= GIVEN TASK A =
Reproduce the sentencing article word for word, from "YOUNGSTOWN — Adrien" up to and including "Foutz behaves there.".

= SUPPLIED PASSAGE =
Woman gets 2-year prison sentence for crash that burned patrolman


By Ed Runyan

The defendant thanked the victim for saving her life from the destructive path she was on.

YOUNGSTOWN — Adrien Foutz, the 22-year-old Girard woman whose vehicle rear-ended the cruiser driven by Austintown Patrolman Ross Linert in November, is going to prison.

The crash caused a fire that critically injured the officer. On Friday, Foutz pleaded no contest to aggravated vehicular assault in Mahoning County Common Pleas Court. Judge John M. Durkin found her guilty and sentenced her to two years in prison.

Foutz, who is seven months pregnant, will report to the county jail June 27 to begin her sentence.

Judge Durkin, saying he was honoring the wishes of Linert and his wife, Brenda, agreed to consider releasing Foutz from prison after she serves 18 months if Foutz behaves there.

Foutz’s prior record consists of only minor traffic violations.

Her driver’s license also will be suspended for two years.

Kenneth Cardinal, an assistant county prosecutor, said he honored the Linerts’ wishes for Foutz’s punishment even though he thought the crime deserved the maximum of five years in prison. Foutz also could have received the maximum license suspension of 10 years.

= INPUT ROWS =
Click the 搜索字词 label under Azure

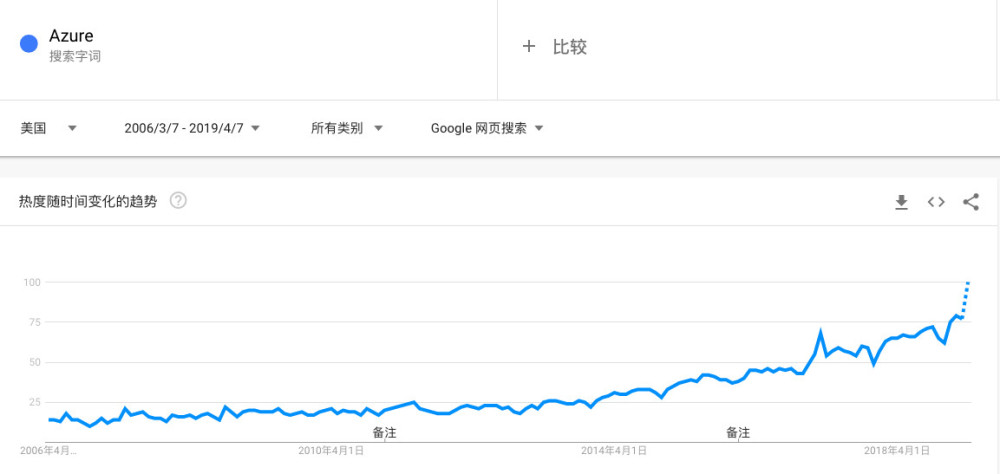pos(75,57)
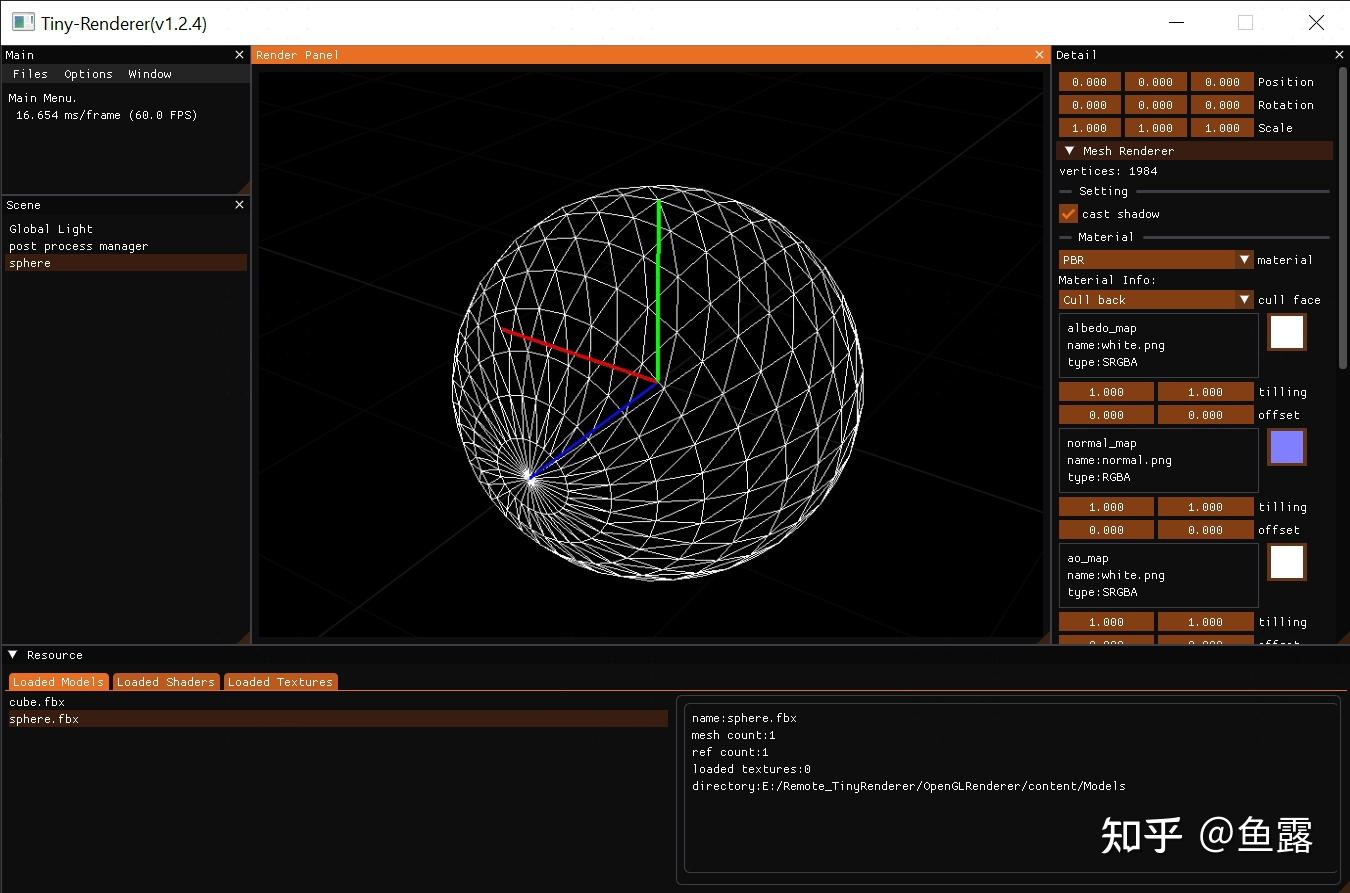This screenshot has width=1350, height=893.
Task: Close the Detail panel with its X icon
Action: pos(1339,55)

--

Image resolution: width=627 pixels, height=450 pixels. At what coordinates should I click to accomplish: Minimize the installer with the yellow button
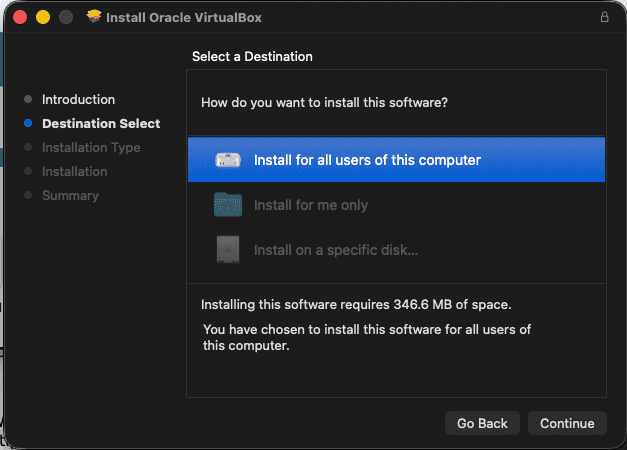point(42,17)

= GIVEN TASK B =
Identify each line in the records above that contains the string "with", and copy every such line in full.

= CORRECT ANSWER A =
YOUNGSTOWN — Adrien Foutz, the 22-year-old Girard woman whose vehicle rear-ended the cruiser driven by Austintown Patrolman Ross Linert in November, is going to prison.

The crash caused a fire that critically injured the officer. On Friday, Foutz pleaded no contest to aggravated vehicular assault in Mahoning County Common Pleas Court. Judge John M. Durkin found her guilty and sentenced her to two years in prison.

Foutz, who is seven months pregnant, will report to the county jail June 27 to begin her sentence.

Judge Durkin, saying he was honoring the wishes of Linert and his wife, Brenda, agreed to consider releasing Foutz from prison after she serves 18 months if Foutz behaves there.

= CORRECT ANSWER B =
Task: Close the Detail panel with its X icon
Image resolution: width=627 pixels, height=450 pixels. At what coordinates should I click to accomplish: Minimize the installer with the yellow button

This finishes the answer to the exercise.